Elizabeth Kohtz grew up on a family farm in Idaho where her father relied on migrant workers to keep the dairy running. Immigration policy limited his access to workers. Today, Kohtz works as a dairy veterinarian and sees the same troubling labor challenges play out in her clients’ businesses.
When Elizabeth Kohtz was a young girl growing up on a spacious Idaho dairy farm, she saw how much her father loved the animals, especially the cows. But caring for the cows was not easy. Running a dairy requires workers “24-7, 365 days a year,” says Kohtz. The work requires technical skills. “It’s not easy to put a milking machine on a cow,” she says. And if there’s a shortage of helping hands and cows don’t get milked on time, they can get sick. In addition to Kohtz’s older brother and cousins, her father depended on Hispanic migrant workers. Still, “it was hard,” Kohtz says, recalling how immigration policies limited the amount of time these workers could stay. “We’d get some hired and trained, and then they would move away.”
In these rural communities, these immigrants have really integrated; they’ve become a part of the community.
“Daily I see the need for immigration reform,” Kohtz says. She is now a veterinarian, a field that puts her in close communication with owners and managers of dairies. In addition to tending to the medical needs of cows, she conducts worker trainings. She sees the struggles of her own family farm replicated across the state. “I am constantly seeing new workers on dairies,” she says. “I will have just trained a team of workers, and a few days later, there will be a new employee. This makes it difficult for owners and managers to have faith in their work force. It becomes a safety issue for both employees and animals, and it costs farmers more money.”

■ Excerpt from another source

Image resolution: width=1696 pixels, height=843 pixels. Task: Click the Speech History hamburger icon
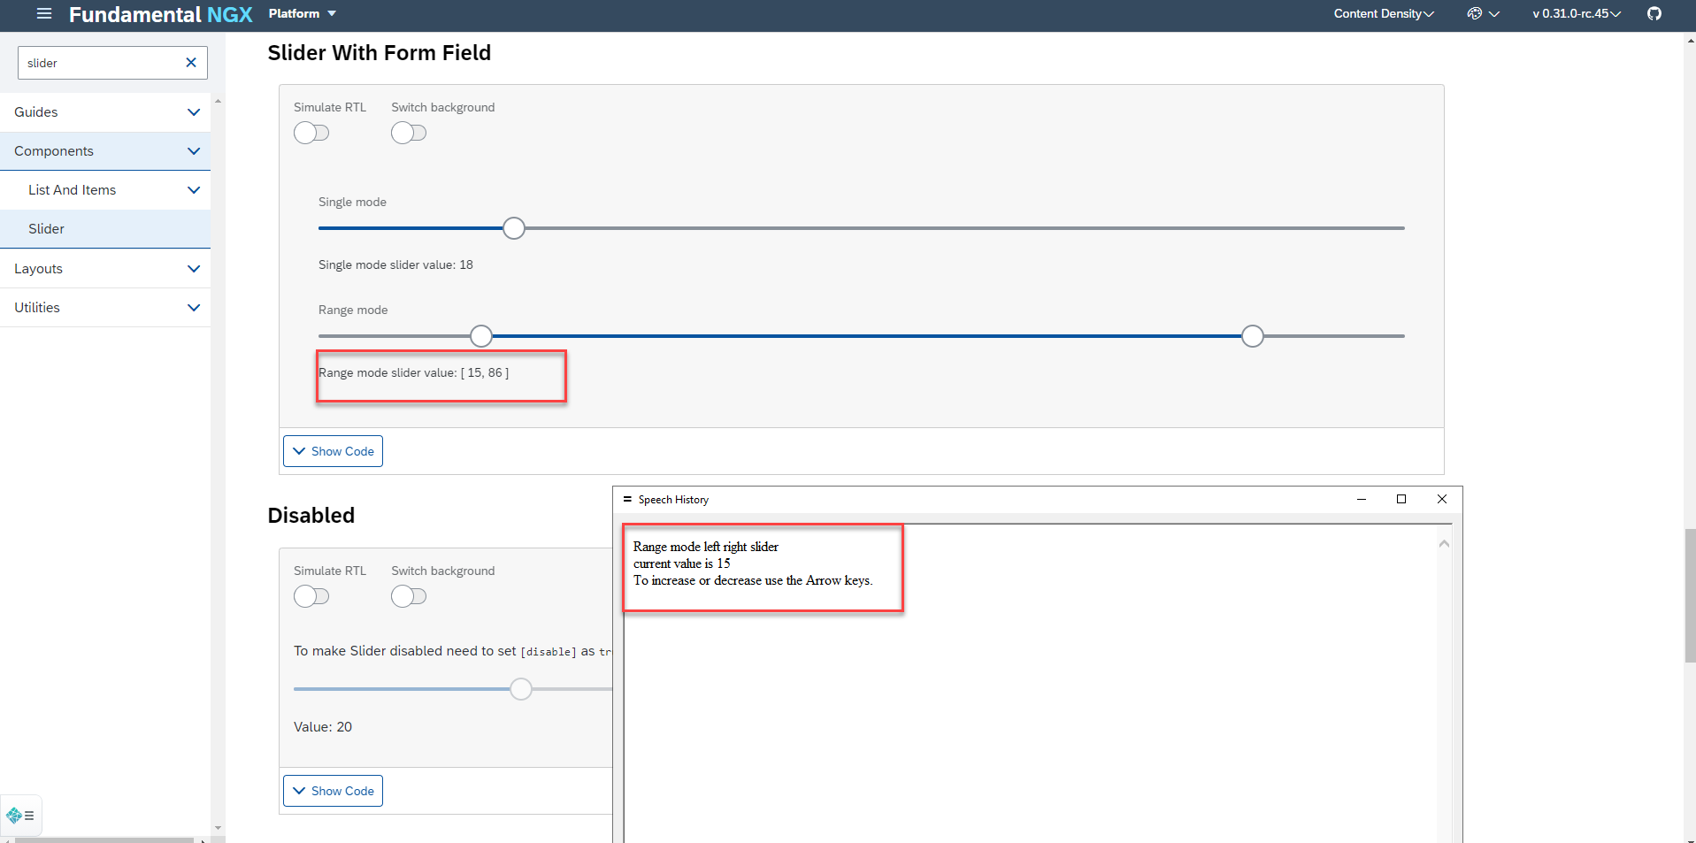627,499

Kohtz believes the economic case for immigration reform is compelling on many levels. First, welcoming new workers will not take jobs from Americans. “My clients are simply unable to find American workers to fill these jobs. These are well-paid jobs, but we still can’t find U.S. workers willing to fill them,” she says. Second, as the third-largest dairy state in the United States, with an employee base that is estimated to be 70-percent foreign, immigration reform will only boost Idaho’s income. “The only way for dairies to remain profitable, and thus stay in business, is if they have access to a stable, reliable workforce,” says Kohtz, adding, “if we don’t have this, food becomes incredibly expensive.”
Kohtz is also moved by the moral case for immigration reform. “A lot of the workers I end up working with are undocumented, and to see their struggles is, especially as a mother, heartbreaking,” she says. Kohtz sees how much new immigrants enrich her community. “Many of these immigrant workers have become my friends. In these rural communities, these immigrants have really integrated; they’ve become a part of the community,” she says. “They’re the youthful population maintaining the workforce and population growth.”